Nasdaq CEO Robert Greifeld, 49, also is trying to expand overseas. Last month, New York-based Nasdaq offered to buy the 71.3 percent in London Stock Exchange it doesn't already own for about 1.89 billion pounds ($3.7 billion.)

At Nasdaq, which has been all-electronic since its founding in 1971, the percentage of internalized trades has remained steady at about 30 percent over the past two years because there's no barrier for brokers to compete on equal footing with the exchange.

Reclaiming Orders

While the practice of internalization, or filling one client's order to buy shares with another's to sell, dates back to the NYSE's founding in 1792, it's growing more popular as fund managers hold larger blocks of stock. Anonymous trades on systems where all orders are handled off the exchanges allow such investors to buy and sell quickly, without causing a move in prices that can cut the profit or exacerbate the loss, said Michael Bleich, Lehman's head of liquidity strategy.

``It's an attempt by brokers to reclaim their order flow,'' said Bill Harts, 50, head of strategy for equity trading at Banc of America Securities in New York and a former Nasdaq executive. ``If people want to trade with them, and they can maximize the value of that trade and fulfill their best-execution requirements, why wouldn't they do it?''

`Forensic Trading'

Algorithmic trading and the use of dark pools has become so popular that Themis Trading LLC, an eight-broker firm in Chatham, New Jersey, makes a business of piecing those orders back together so clients have a better idea when to buy or sell stocks.

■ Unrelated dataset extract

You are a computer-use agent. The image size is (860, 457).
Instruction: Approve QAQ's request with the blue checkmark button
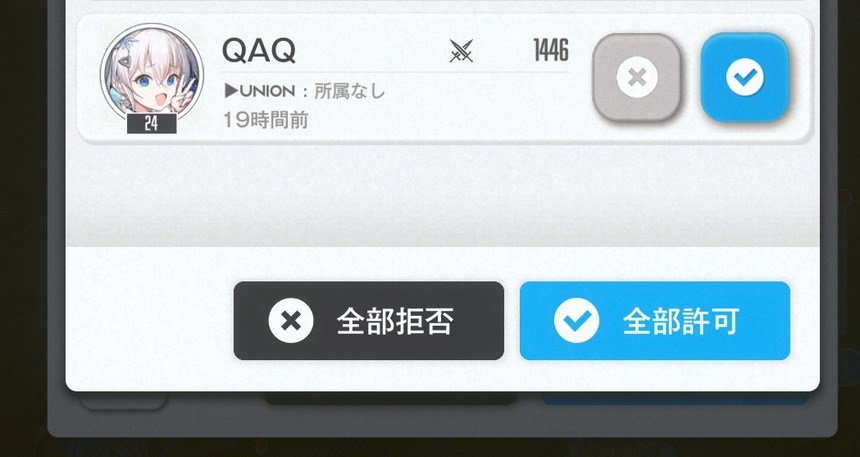pos(745,77)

``We call it forensic trading because you have to dig through to figure out how a trade happened,'' said co-founder Joe Saluzzi, former head of sales at Instinet, an electronic brokerage bought by Japan's Nomura Holdings Inc. ``We see this all the time now, where trades are happening in multiple venues.''

The lack of transparency is a growing concern for the U.S. Securities and Exchange Commission, which in 2004 passed rules requiring that trades be done at the best electronic price available and that brokers accounting for 5 percent of the volume in a stock offer public access to their markets. The agency has since granted some brokerages, such as Liquidnet, exemptions from the fair-access rule and it's currently weighing their impact on public markets.

Role of Algorithms

At Credit Suisse, all outbound orders go through its CrossFinder electronic market, where they can be matched with the bank's other customers. Algorithms probe other markets to check if better prices are available elsewhere before the trade is completed.

``In the old days, you could look at publicly displayed liquidity, but now so much of it is dark that we feel algorithms should always look for the better offers for our clients,'' said Dan Mathisson, managing director and head of Credit Suisse's Advanced Execution Services in New York.

NYSE and Nasdaq face another threat from Wall Street. Most of the firms that focus on internalization to boost profits in equity trading have spent more than $160 million combined to acquire stakes in rival exchanges in the past two years.

Goldman, Bank of America Corp. of Charlotte, North Carolina, Bear Stearns and New York-based E*Trade Financial Corp. invested $20 million in the Chicago Stock Exchange in June. The next month, UBS, Merrill, Morgan Stanley, New York-based Citigroup Inc., Credit Suisse and hedge fund Citadel Investment Group LLC doubled their holding of the Philadelphia Stock Exchange to almost 90 percent.

Investments in Exchanges

Morgan Stanley and Credit Suisse in October bought stakes in Bats Trading Inc., an electronic stock market that was already partly owned by Lehman. Bats, which began operating in January, now handles more than 3 percent of the trading in Nasdaq-listed stocks. Lehman, Merrill, Citigroup, Credit Suisse and Boston- based Fidelity Investments, the world's biggest mutual fund manager, have acquired 42 percent of the Boston Equities Exchange.

``With the NYSE and Nasdaq being so large, brokers are looking for competition to keep prices lower,'' said UBS's Leibowitz.